To test our ability to reconstruct the apical-to-basal neural lineage trajectories, we performed principal graph learning and computed a force-directed graph where we projected the inferred tree of principal points (Materials and Methods). We obtained a bifurcating tree that resolves the molecular continuum describing the progression of vRG and branching into either oRG or intermediate progenitor fates (Fig. 1D,E). The expression of the aforementioned marker genes recapitulated the expected dynamics along pseudotime (Fig. 1F) as well as that of genes for which the expression trajectories significantly changed along the inferred tree (see Fig. 1G), confirming the differentiation progression through intermediate cellular states. We obtained similar results when an independent dataset was projected into the low dimensional space obtained before via PCA (Polioudakis et al., 2019; Fig. S1C-F). This provides an ideal setting in which to test the validity of our results with time-matched samples around post-conception week 16, a developmental stage with active proliferation in both germinal zones and around the transition from continuous to discontinuous radial glia scaffold (Nowakowski et al., 2016).
A pseudotime-informed non-negative matrix factorization to identify dynamic gene expression programs
We next sought to characterize how gene expression programs unfold as indirect neurogenesis takes place.

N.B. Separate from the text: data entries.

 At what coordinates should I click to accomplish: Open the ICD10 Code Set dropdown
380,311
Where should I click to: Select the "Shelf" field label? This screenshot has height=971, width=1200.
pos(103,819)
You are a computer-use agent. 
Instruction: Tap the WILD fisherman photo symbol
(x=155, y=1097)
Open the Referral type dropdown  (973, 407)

A key analytical challenge associated with high-throughput single cell profiling is the ability to extract meaningful patterns from high-dimensional datasets. To overcome this obstacle, we developed a two-step computational strategy aimed at recovering the dynamics of gene expression programs during neural progenitor cell differentiation (Materials and Methods; Fig. S2). Our approach consists of: (1) a pseudotime-informed non-negative matrix factorization (piNMF) as the core algorithm to capture the underlying structure of a high-dimensional dataset, explicitly accounting for the continuous nature of gene expression trajectories through pseudotime, building on recent computational advances on NMF using parametrizable functions (Hautecoeur and Glineur, 2020); and (2) an iterative strategy where stable gene expression programs are recovered by performing K-means clustering over multiple replicates of the matrix factorization core algorithm (following the strategy in Kotliar et al., 2019), thereby addressing the non-uniqueness problem of matrix factorization approximation methods.

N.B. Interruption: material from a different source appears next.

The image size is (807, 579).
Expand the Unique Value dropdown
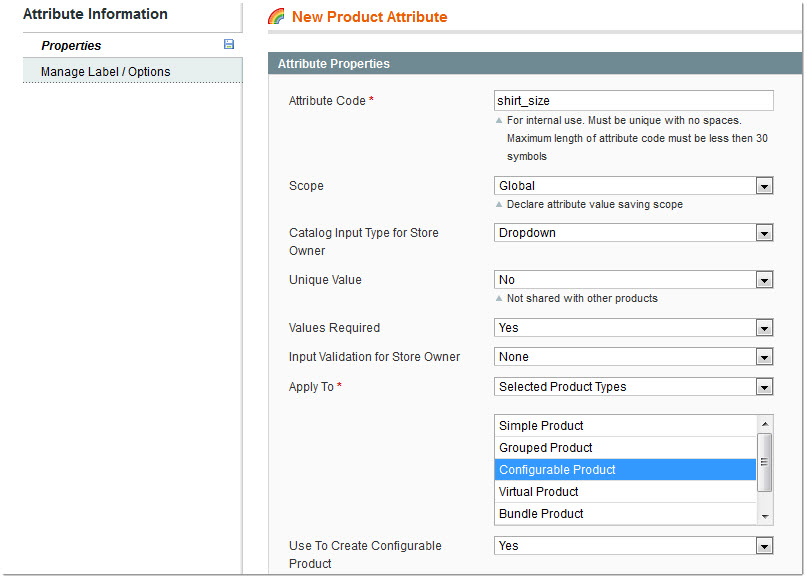[x=634, y=280]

Our strategy departed from the standard NMF (hereafter, stdNMF), where matrix decomposition is achieved through a linear combination of vectors that does not model continuous signals, such as dynamically changing gene expression trajectories. We evaluated the performance of both piNMF and stdNMF approaches on four dominant gene expression programs inferred across cell types and datasets (Materials and Methods; Fig. 2A-C; Fig. S2). Both approaches recovered programs linked to cell cluster identities, which is expected as cell type signatures significantly contribute to the variation detected in single-cell data. However, we observed that expression programs at intermediate states towards basal progenitor clusters were not clearly defined by stdNMF, whereas piNMF finely resolved a sequential activation of expression programs (Fig. 2A). A comparison of statistically significant genes associated to each expression program using multiple least squares regression revealed a higher congruence in gene module membership for programs linked to vRG and oRG cell clusters (especially for oRG, with 79% overlap; 0.35% for IPC) than for transient expression programs (<25%; see Fig. 2B). In line with this, we found that exclusive, top-significant Gene Ontology (GO) terms in transient expression programs captured by piNMF provided a better characterization of key biological processes, with terms that are directly relevant, such as neuroepithelial differentiation, neurogenesis or cerebral cortex, absent in the stdNMF analysis (stdNMF instead returned more generic terms related to cell-cycle and chromatin organization; see Fig. S3).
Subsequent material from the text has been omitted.